I spent half a day reviewing every application query that touched TXN_MOVIMENTI. I found eleven with TRUNC(data_movimento) in the WHERE clause. Eleven queries that would have ignored the partitioning.


Lifecycle management: drop partition #

One of the most concrete advantages of partitioning is data lifecycle management. Before partitioning, archiving old data meant a DELETE of billions of rows — an operation that generates mountains of redo and undo, locks the table for hours and risks blowing up the undo tablespace.

With partitioning:

-- Archive 2016 data to a read-only tablespace
ALTER TABLE txn_movimenti
MOVE PARTITION p_2016_01 TABLESPACE ts_archive;

-- Or, if the data is no longer needed
ALTER TABLE txn_movimenti DROP PARTITION p_2016_01;

A DROP PARTITION on a 4 GB partition takes less than a second. It generates no undo. It generates no significant redo. It does not lock the other partitions. It is a DDL operation, not DML.

I set up a monthly job that moved partitions older than 5 years to the archive tablespace and set them to read-only. The client recovered 120 GB of active space without deleting a single record.


What I learned (and the mistakes to avoid) #

After fifteen years of Oracle partitioning, I have a list of things I wish I had known earlier.

The partition key must match the access pattern. It sounds obvious, but I have seen tables partitioned by cod_cliente when 95% of queries filter by date. Partitioning only works if queries can prune.

Interval partitioning is almost always better than static range. With classic range you have to manually create future partitions, which means a scheduled job or a DBA who remembers. With interval Oracle creates them on its own. One less problem.

Global indexes are a trap. They work well for queries, but any DDL operation on the partition invalidates them. And rebuilding a global index on 2 billion rows takes hours. Use local indexes where possible and accept the trade-off.

NOLOGGING is not optional for bulk operations. Without NOLOGGING, a 380 GB CTAS generates the same amount of redo. Your archivelog area will fill up, the database will go into wait, and the on-call DBA will get a phone call at 3 in the morning.

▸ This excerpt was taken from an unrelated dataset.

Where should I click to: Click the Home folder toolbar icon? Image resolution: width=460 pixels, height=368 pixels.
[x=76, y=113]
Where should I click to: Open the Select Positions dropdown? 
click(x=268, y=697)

Test pruning before going to production. Do not trust: verify with EXPLAIN PLAN that every critical query actually prunes. A single TRUNC() in the wrong predicate and you have a 380 GB full table scan.

Partitioning does not replace indexes. It reduces the volume of data to examine, but inside the partition you still need the right indexes. A monthly partition of 28 million rows without an index is still a problem.

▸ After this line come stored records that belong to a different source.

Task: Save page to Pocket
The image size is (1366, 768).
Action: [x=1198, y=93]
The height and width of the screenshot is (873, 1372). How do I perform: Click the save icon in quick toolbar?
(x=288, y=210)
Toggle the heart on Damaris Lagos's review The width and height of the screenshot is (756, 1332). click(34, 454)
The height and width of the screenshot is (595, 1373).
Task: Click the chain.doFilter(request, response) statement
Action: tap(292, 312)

When you need partitioning #

Not every table needs partitioning. My rule of thumb:

  • Under 10 million rows: probably not
  • Between 10 and 100 million: depends on access patterns and growth rate
  • Over 100 million: probably yes
  • Over a billion: you have no choice

But the right time to implement it is before it becomes urgent. When the table already has 2 billion rows, the migration is a project in itself. When it has 50 million and is growing, it is an afternoon’s work.

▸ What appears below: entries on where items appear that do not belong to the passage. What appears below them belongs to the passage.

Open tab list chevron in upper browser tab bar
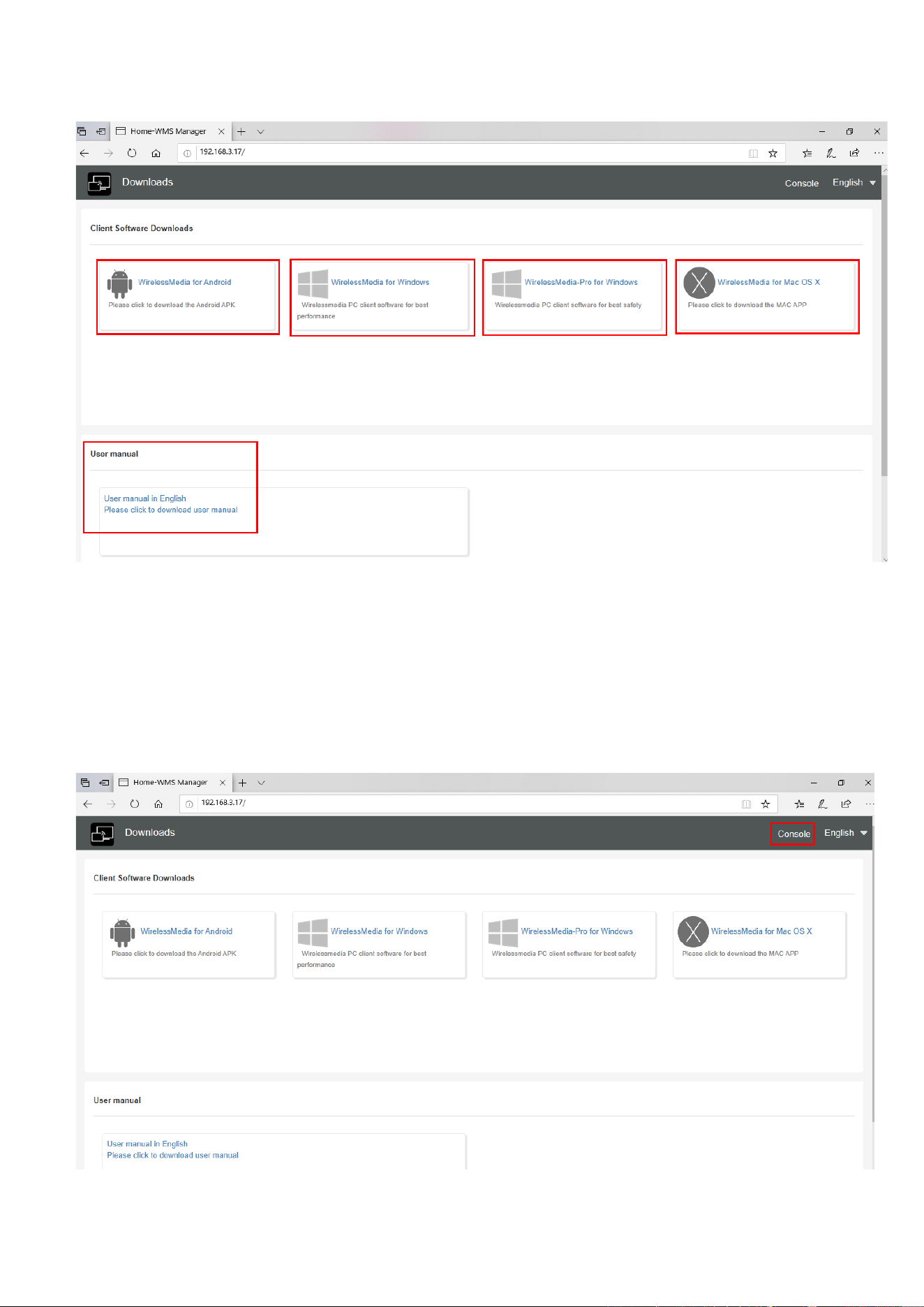This screenshot has width=924, height=1307. [x=260, y=131]

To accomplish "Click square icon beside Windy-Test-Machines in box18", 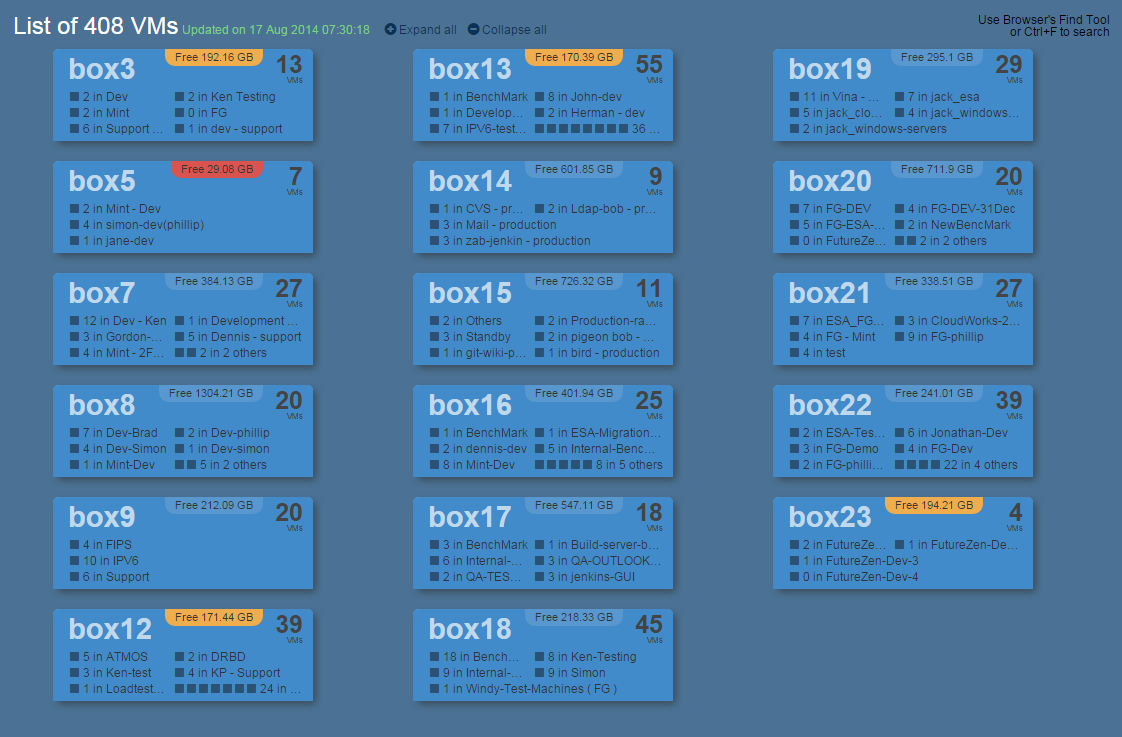I will tap(435, 689).
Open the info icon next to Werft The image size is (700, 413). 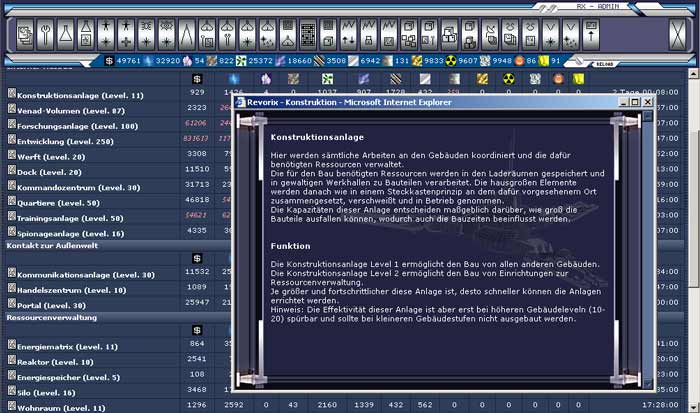click(12, 155)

My biggest mistake with partitioning? Not proposing it six months earlier, when all the signals were already there.


Glossary #

Partition Pruning — Automatic Oracle mechanism that excludes irrelevant partitions during query execution, reading only those containing data matching the predicate.

CTAS — Create Table As Select: technique for creating a new table populated with a SELECT in a single operation. Essential for migrating billion-row tables to partitioning.

Local Index — Index partitioned with the same key as the table. Each partition has its own index portion, making DDL operations independent across partitions.

NOLOGGING — Oracle mode that suppresses redo log generation during bulk operations, reducing times from days to hours. Requires immediate RMAN backup after use.

Tablespace — Logical Oracle storage unit grouping physical datafiles. In partitioning, enables moving old partitions to archive storage and managing data lifecycle.